Exercise:
Whenever the word "dropdown" turns up in a line of the data below, copy that line.

Record extracts: Begin

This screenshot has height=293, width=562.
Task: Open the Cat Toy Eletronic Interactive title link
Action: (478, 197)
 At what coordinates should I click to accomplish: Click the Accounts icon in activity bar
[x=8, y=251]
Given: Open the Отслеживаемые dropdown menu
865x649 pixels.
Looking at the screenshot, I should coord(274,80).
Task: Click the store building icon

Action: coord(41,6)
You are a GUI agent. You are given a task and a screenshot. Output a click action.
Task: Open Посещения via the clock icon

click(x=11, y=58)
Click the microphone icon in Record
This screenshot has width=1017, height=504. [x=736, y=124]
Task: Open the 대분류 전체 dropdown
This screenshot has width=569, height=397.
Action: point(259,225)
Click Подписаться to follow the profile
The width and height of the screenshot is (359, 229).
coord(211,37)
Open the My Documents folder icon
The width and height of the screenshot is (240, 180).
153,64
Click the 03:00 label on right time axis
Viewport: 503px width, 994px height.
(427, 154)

Record extracts: End
Record extracts: Begin

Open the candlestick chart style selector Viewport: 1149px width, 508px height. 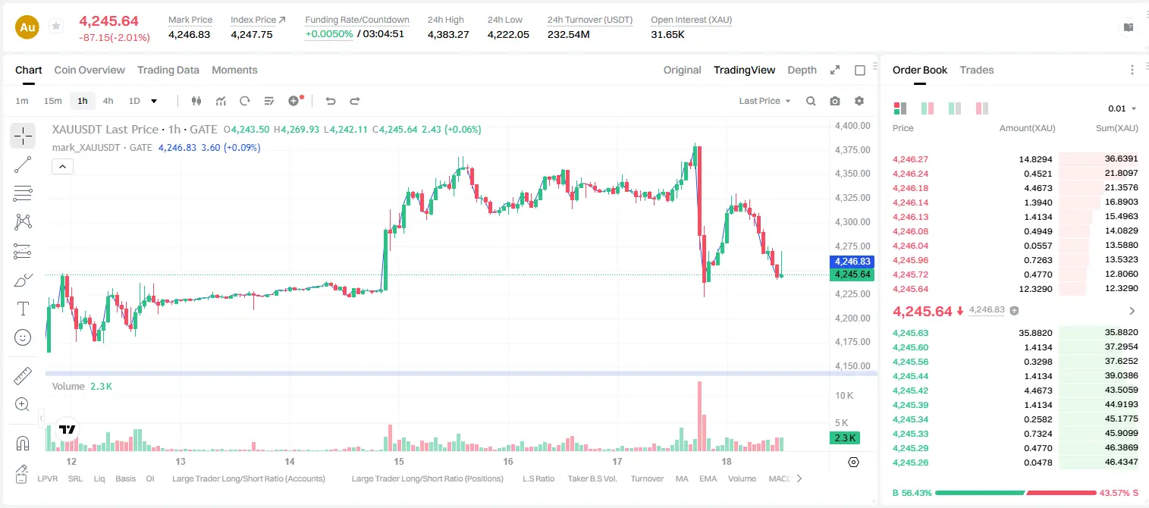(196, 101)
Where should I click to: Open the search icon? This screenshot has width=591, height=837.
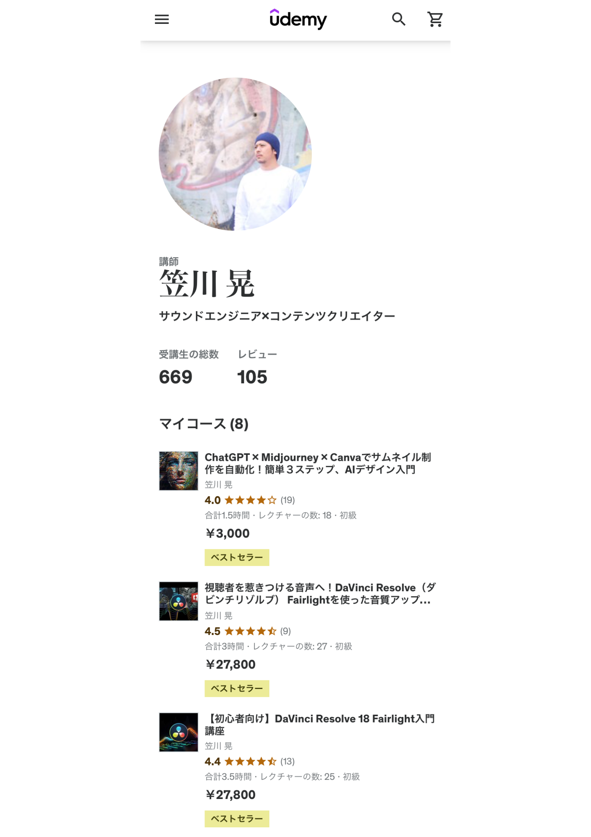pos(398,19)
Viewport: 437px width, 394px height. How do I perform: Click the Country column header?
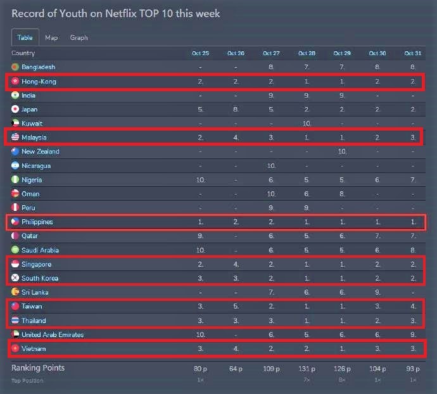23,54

Record extracts: End

Solution:
Given: Open the Отслеживаемые dropdown menu
Task: Open the 대분류 전체 dropdown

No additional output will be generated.